- _WHAT IS NEEDED_:
Reproduce each line of the listing below verbatim, keeping every character and line break unchanged.

- _SUPPLIED RECORDS_:
================================

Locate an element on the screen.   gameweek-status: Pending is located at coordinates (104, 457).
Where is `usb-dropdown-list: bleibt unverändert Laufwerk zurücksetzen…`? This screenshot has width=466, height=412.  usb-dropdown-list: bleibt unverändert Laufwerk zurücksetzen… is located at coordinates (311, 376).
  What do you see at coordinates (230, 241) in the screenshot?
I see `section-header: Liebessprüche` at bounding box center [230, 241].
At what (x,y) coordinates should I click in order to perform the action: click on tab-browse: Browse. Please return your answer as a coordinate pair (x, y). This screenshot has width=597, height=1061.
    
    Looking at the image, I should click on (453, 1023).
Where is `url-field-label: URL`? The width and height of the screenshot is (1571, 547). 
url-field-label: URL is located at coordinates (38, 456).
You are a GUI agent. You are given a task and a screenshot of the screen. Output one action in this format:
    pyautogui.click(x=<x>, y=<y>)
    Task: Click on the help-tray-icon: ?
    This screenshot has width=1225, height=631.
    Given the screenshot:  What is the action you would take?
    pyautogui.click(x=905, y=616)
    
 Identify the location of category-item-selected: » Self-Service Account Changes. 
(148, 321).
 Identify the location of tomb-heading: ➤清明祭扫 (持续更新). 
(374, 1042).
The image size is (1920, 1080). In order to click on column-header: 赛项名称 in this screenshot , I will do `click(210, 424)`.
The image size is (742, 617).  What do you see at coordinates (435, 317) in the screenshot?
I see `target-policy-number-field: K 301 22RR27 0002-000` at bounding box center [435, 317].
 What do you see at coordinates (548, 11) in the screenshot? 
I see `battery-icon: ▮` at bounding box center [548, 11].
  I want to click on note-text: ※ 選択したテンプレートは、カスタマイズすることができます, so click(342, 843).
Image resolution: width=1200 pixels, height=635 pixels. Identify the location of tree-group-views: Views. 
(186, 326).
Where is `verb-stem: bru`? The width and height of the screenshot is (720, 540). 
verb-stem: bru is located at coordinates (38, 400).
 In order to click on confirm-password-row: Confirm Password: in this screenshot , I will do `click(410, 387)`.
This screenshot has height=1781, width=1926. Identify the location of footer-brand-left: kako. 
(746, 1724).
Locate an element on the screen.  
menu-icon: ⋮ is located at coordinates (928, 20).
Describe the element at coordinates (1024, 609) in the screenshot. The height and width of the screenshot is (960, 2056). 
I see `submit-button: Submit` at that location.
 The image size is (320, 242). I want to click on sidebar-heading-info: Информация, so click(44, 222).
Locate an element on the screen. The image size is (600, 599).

================================

- _SOLUTION TO THE PROBLEM_:
Locate an element on the screen.   gameweek-status: Pending is located at coordinates (104, 457).
Where is `usb-dropdown-list: bleibt unverändert Laufwerk zurücksetzen…`? This screenshot has width=466, height=412.  usb-dropdown-list: bleibt unverändert Laufwerk zurücksetzen… is located at coordinates (311, 376).
  What do you see at coordinates (230, 241) in the screenshot?
I see `section-header: Liebessprüche` at bounding box center [230, 241].
At what (x,y) coordinates should I click in order to perform the action: click on tab-browse: Browse. Please return your answer as a coordinate pair (x, y). This screenshot has width=597, height=1061.
    
    Looking at the image, I should click on (453, 1023).
Where is `url-field-label: URL`? The width and height of the screenshot is (1571, 547). 
url-field-label: URL is located at coordinates (38, 456).
You are a GUI agent. You are given a task and a screenshot of the screen. Output one action in this format:
    pyautogui.click(x=<x>, y=<y>)
    Task: Click on the help-tray-icon: ?
    This screenshot has width=1225, height=631.
    Given the screenshot:  What is the action you would take?
    pyautogui.click(x=905, y=616)
    
 Identify the location of category-item-selected: » Self-Service Account Changes. 
(148, 321).
 Identify the location of tomb-heading: ➤清明祭扫 (持续更新). 
(374, 1042).
The image size is (1920, 1080). In order to click on column-header: 赛项名称 in this screenshot , I will do `click(210, 424)`.
The image size is (742, 617).  What do you see at coordinates (435, 317) in the screenshot?
I see `target-policy-number-field: K 301 22RR27 0002-000` at bounding box center [435, 317].
 What do you see at coordinates (548, 11) in the screenshot? 
I see `battery-icon: ▮` at bounding box center [548, 11].
  I want to click on note-text: ※ 選択したテンプレートは、カスタマイズすることができます, so click(342, 843).
Image resolution: width=1200 pixels, height=635 pixels. Identify the location of tree-group-views: Views. 
(186, 326).
Where is `verb-stem: bru`? The width and height of the screenshot is (720, 540). 
verb-stem: bru is located at coordinates (38, 400).
 In order to click on confirm-password-row: Confirm Password: in this screenshot , I will do `click(410, 387)`.
This screenshot has height=1781, width=1926. Identify the location of footer-brand-left: kako. 
(746, 1724).
Locate an element on the screen.  
menu-icon: ⋮ is located at coordinates (928, 20).
Describe the element at coordinates (1024, 609) in the screenshot. The height and width of the screenshot is (960, 2056). 
I see `submit-button: Submit` at that location.
 The image size is (320, 242). I want to click on sidebar-heading-info: Информация, so click(44, 222).
Locate an element on the screen. The image size is (600, 599).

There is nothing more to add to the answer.